I used to be a Quake 3 Arena killer and during my career an hardware and software technician ... in those days there was nothing I did not know about latest technologies. I was talking about SLI and multi core as the computation solution only thanks to my Voodoo 2 card and it was in 1998 or even before, I was an hardware maniac, overclocker, bios hacker, etc etc ... but now I am a completely different person ... I mean, I don't care at all about hardware, I have switched my IT interests, but I still like to have a quick view of the tech panorama. We don't need that much time. Sites such Tom's Hardware has always been there, it is worth it to have a quick look, specially if we are thinking to buy some new stuff (and it is since O3D problems I started to think ... maybe I should change this VAIO ... ).
Being updated is also the key for the precedent point: be happy! If we buy something and we don't know that something is old, we'll feel like idiots the second after we'll meet our geek friend who spent less money for the newer model ... isn't it?

Define Your Product

This operation is not that difficult to perform. All we need to do is to define a price range, the rest will come easily 'cause in the same range we often have similar products, so we don't need to decide between a dishwasher and a lighter, we need to decide between similar products, considering different variables.
I have used one of the first Samsung success in the netbook market, the NC10, a truly exemplar piece of art by that debut time. I was stunned by its compactness and speed ... it was performing better than my VAIO and it was half the size with 8 times more battery life ... are you kidding me? That has been the day I have decided my next "portable friend" would have been a netbook. I don't get why people would like to spend more to use 1/16 of their hardware and I don't use heavy software at all ...
That NC10 was amazing, but few months later ASUS came out with another piece of art: Eee PC Seashell 1101HA, a masterpiece of design and features.
I was going straight on to buy latter toy but something blocked me: the Tottenham Court Road Escalator has been completely covered with new Samsung X-Series Advertisement ... an artistic way to do ad and I have been trapped by that ad like an idiot. Models where cool and tiny, and I thought those were new netbook from Samsung ... and I was wrong. As soon as I have found a Samsung shop I went in to ask about these new netbook and they corrected me saying: Sir, these are powerful laptop for these prices ... OK, reasonable, a powerful laptop for 499 pounds, elegant and reach of features, become instantly part of my new range of products.
But it is only thanks to that ad that I could have spotted the N510 ... and that shiny nVidia logo: ion
All I knew is that nVidia and Intel has few arguments about this ion solution ... and you know what I have done? The simplest thing to do: I said thanks, I went outside the shop, and I went back to the chapter: Be Updated
Surfing with my Android I have discovered that nVidia finally arrived into netbooks and laptop and that this ion is promising 10 times faster performances and full HD stream decoder.
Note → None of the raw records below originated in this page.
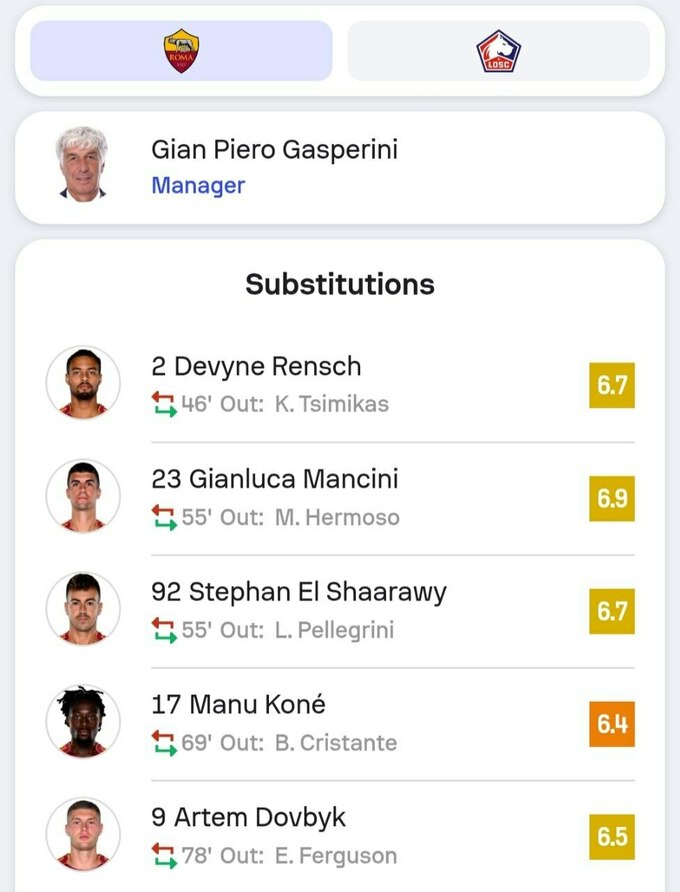Open the Manu Koné player entry

(238, 705)
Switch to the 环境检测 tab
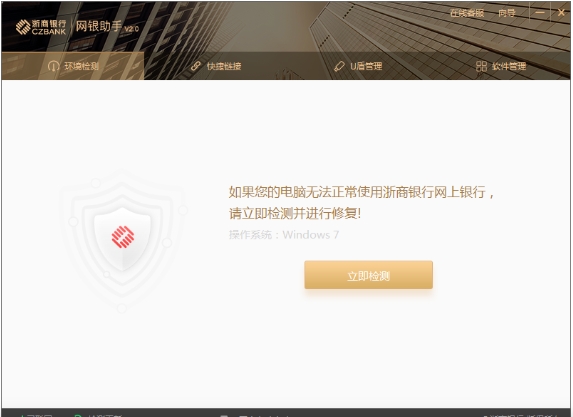 (x=73, y=66)
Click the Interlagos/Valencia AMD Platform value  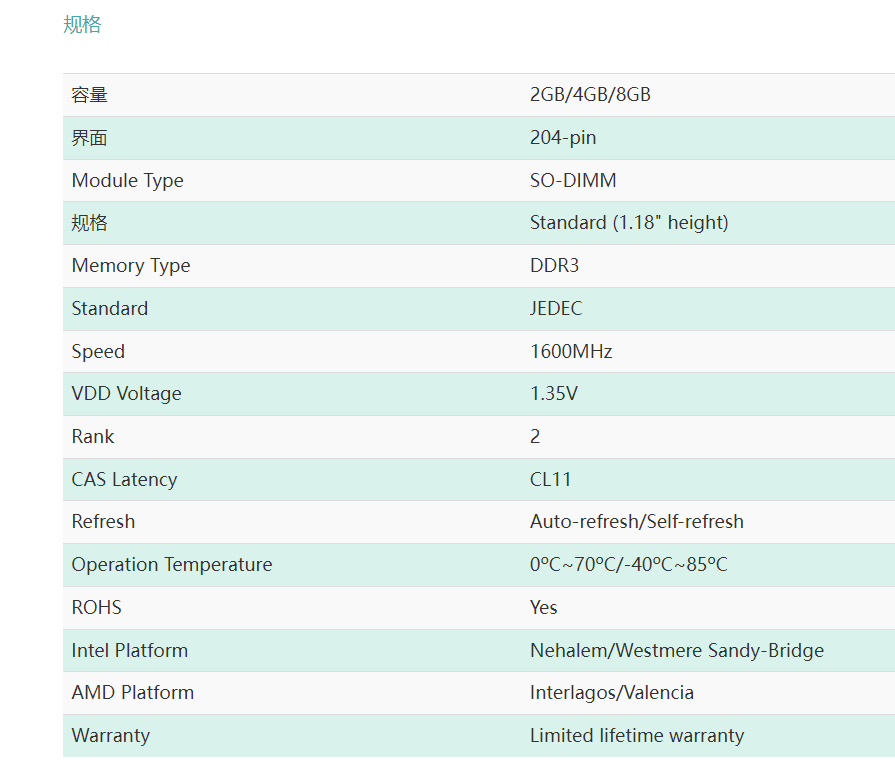(612, 692)
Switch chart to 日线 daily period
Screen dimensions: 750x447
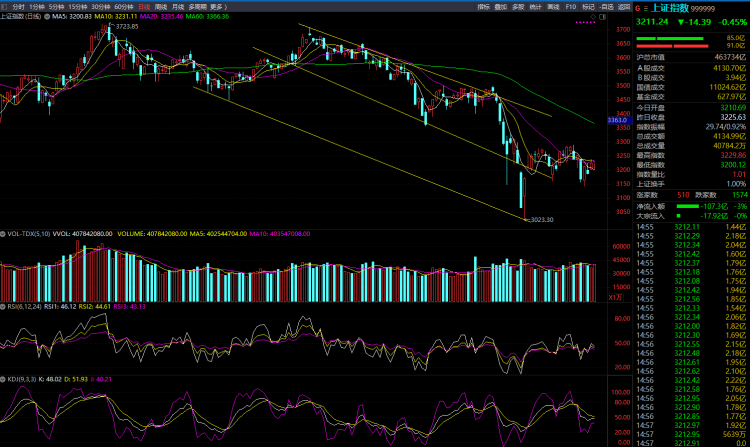(x=144, y=7)
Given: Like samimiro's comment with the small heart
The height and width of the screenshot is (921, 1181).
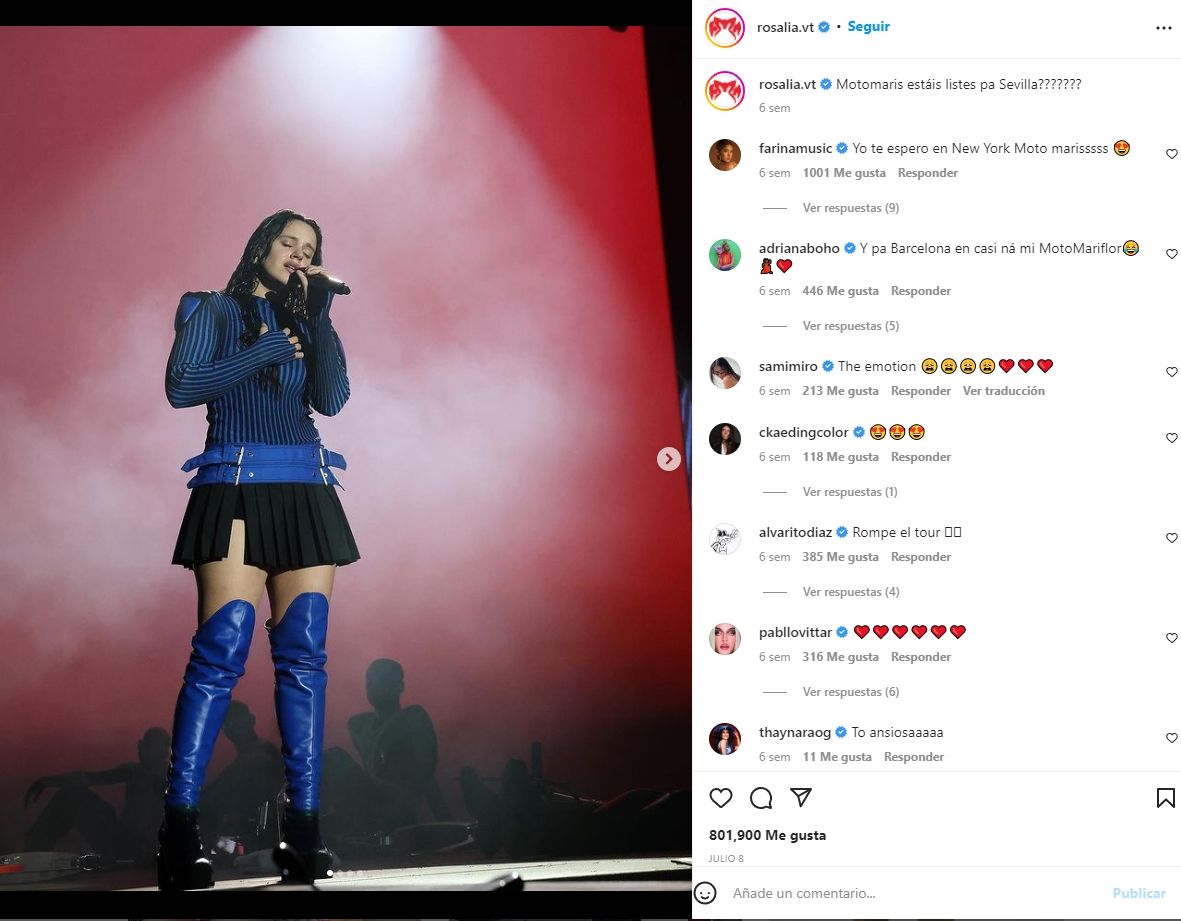Looking at the screenshot, I should pos(1171,372).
The price is that obviously if we use ion 100% of the time the battery life will be shorter, but this N510 has a maximum declared battery life of 7 hours! As average, the battery life should be about 3 or 4 hours even if I am watching a movie or surfing the latest porting for Compiz into WebGL (AFAIK it does not exists yet).
The price, less than latest new entry, the X-Serie laptop, a bit more than Seashell, but with an Atom N280 CPU, slightly faster than the Z version present in the Seashell, and the newest nVidia technology inside, theoretically able to move new Operating Systems as well (Windows 7 - Kubuntu or Ubuntu) ... Deal!

Conclusion

Christmas is close, and I thought that some guidelines about shopping could be nice. The IT sector is extremely complex, we can rarely find the best product because every product seems to miss something. The Seashell had slower CPU for no reason and no hardware acceleration, but it has best battery life and stunning design plus it's ASUS, a company to me historically famous for its speed prone motherboards and always in the performances field. The X-Serie wa new and cool but it missed Seashell dimensions, battery life, and it does not come with nVidia ion. Intel Graphic Chips are truly good but every netbook has not the power ion has.
Samsung N510 has everything to be truly used as daily basis on the go device. The keyboard is good, the hardware is excellent, the price reasonable (I have spent 390 pounds) and it is future proof thanks to this pioneer match between Atom 280 and nVidia ion. Any side effect? The OS is XP and not Seven, as showed in the website, and I have spent long time to remove unnecessary crapware, but now it boots fast and it works like a charm. I think Seven could run without problems adding 1 Gb of RAM and there are already specific drivers and software in the product page. I would vote this Samsung N510 5 stars out of 5 'cause I am convinced this is the best netbook you can find in the market right now: pretending zero but giving all you expect from a netbook and even more, good stuff!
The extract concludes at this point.